**PASSAGE GIVEN:**
☆ ☆ ☆ ☆ ☆

No, I don't consider that cheating because it was stuff that I did too. It was never an EA, It was never something that we'd leave each other for. It was stuff we did cuz we were young.

I'm working it out with him right now because this is the first time he's crossed that boundary.
*
^^If it wasn't cheating and you both did it (were you both ok with it?), why would you "catch him" at anything? What is the boundary anyway? Looking for NSA sex is ok but you "caught him" at it multiple times. But going to a massage parlor is not ok. I'm probably just a little confused by your different posts.

I'm not saying doing any of the things you mention are ok things to do while married but was he confused by what was ok and what wasn't? Still, not ok and not an excuse, but as explained the line in the sand seems blurred to me.

On my re-read of your posts, are you upset because he outright lied this time? IMO, you caught him looking for NSA sex before.....he didn't just come out and tell you without being confronted over it. That's admitting truthfully but when he was looking NSA sex up, and before you caught him each time, he was lying by omission because he wasn't just telling you straight out what he was doing. A lie is a lie, whether right to your face or by omission.

Sorry, but I would bet he's done more than you think/know. Most of them have. It doesn't always require any money or much time. I thought I had a really good marriage, solid, when I discovered my fWS was involved with one of his coworkers. I also have control of all the money in our household - made no difference. I don't believe my fWS frequented massage parlors but he certainly made time for his coworker - in his car, during their lunch hour, during work time, work breaks. Like you describe about your marriage, we aren't overly social people either. 

If someone wants to do something badly enough, they will find a way. If you plan to reconcile, and it sounds like you do, it's best to verify what you are being told and take nothing for granted. His good behavior could be due to running scared right now, or not, but I would assume nothing. He's proven he's capable of deceit, or attempting as much, and nothing changes overnight. Behaving or speaking remorsefully is nothing if he's not doing all the heavy lifting and being completely transparent right now, to name just a couple of things.

☆ ☆ ☆ ☆ ☆

**EXERCISE A:**
Print the forum thread on infidelity from "I'm working it" up to and including "blurred to me.".
**EXERCISE B:**
Carry on the forum thread on infidelity, picking up after its final sentence.
The lines that come after the forum thread on infidelity play no part here.

**SOURCE DATA:**
☆ ☆ ☆ ☆ ☆

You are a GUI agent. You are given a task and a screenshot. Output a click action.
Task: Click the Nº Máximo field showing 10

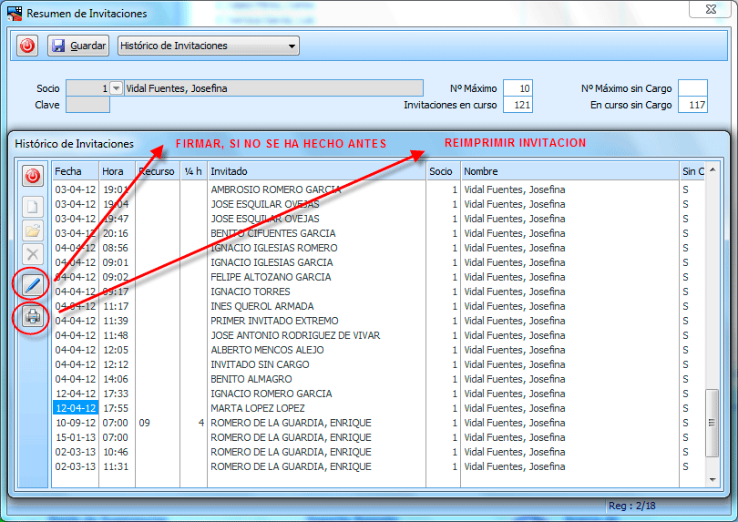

☆ ☆ ☆ ☆ ☆

**TASK ANSWER A:**
I'm working it out with him right now because this is the first time he's crossed that boundary.
*
^^If it wasn't cheating and you both did it (were you both ok with it?), why would you "catch him" at anything? What is the boundary anyway? Looking for NSA sex is ok but you "caught him" at it multiple times. But going to a massage parlor is not ok. I'm probably just a little confused by your different posts.

I'm not saying doing any of the things you mention are ok things to do while married but was he confused by what was ok and what wasn't? Still, not ok and not an excuse, but as explained the line in the sand seems blurred to me.

**TASK ANSWER B:**
----------



## lyngreen504 (Jun 7, 2011)

I don't think its impossible to think that this was his first time. So I can't say that he's done it before. And If I start assuming that he has with no evidence to prove it just because some husband/wives are repeat offenders it would drive me insane. I'm not going to put myself through that right now, I have enough to worry about without assuming and changing in my mind the how the past 7/8 years have been. 

And everything in our past has been dealt with individually on his part and mine. You're taking things out of context. The past few years of my life cannot be summed up in a blog. Every situation was different and individualzied and I havent' been an angel towards him either. We have made it to a point in our lives now that we want to grow up. In the past month, although its only been a month, we have had conversations that we have never been able to have. We have been able to communicate on a level that we've never been able to reach before. 

Even tonight, we went to dinner for my birthday and we had such a heart to heart conversation that he even got teary eyed. And if you knew my husband you would know that he's a mans man in every sense. Raised to be macho and to be alpha male in every sense. He does not cry. 

I know whats okay and whats not okay and he and I haven't been angels towards each other at times, But one thing that we can agree on is that we've done things to hurt each other on purpose because of all the anger we had inside. 

This probably sounds stupid, but All the sudden we're both on the same page. Every day Iexperience anger less, but its the reminders and the details of it that make me angry. We relate on a different level.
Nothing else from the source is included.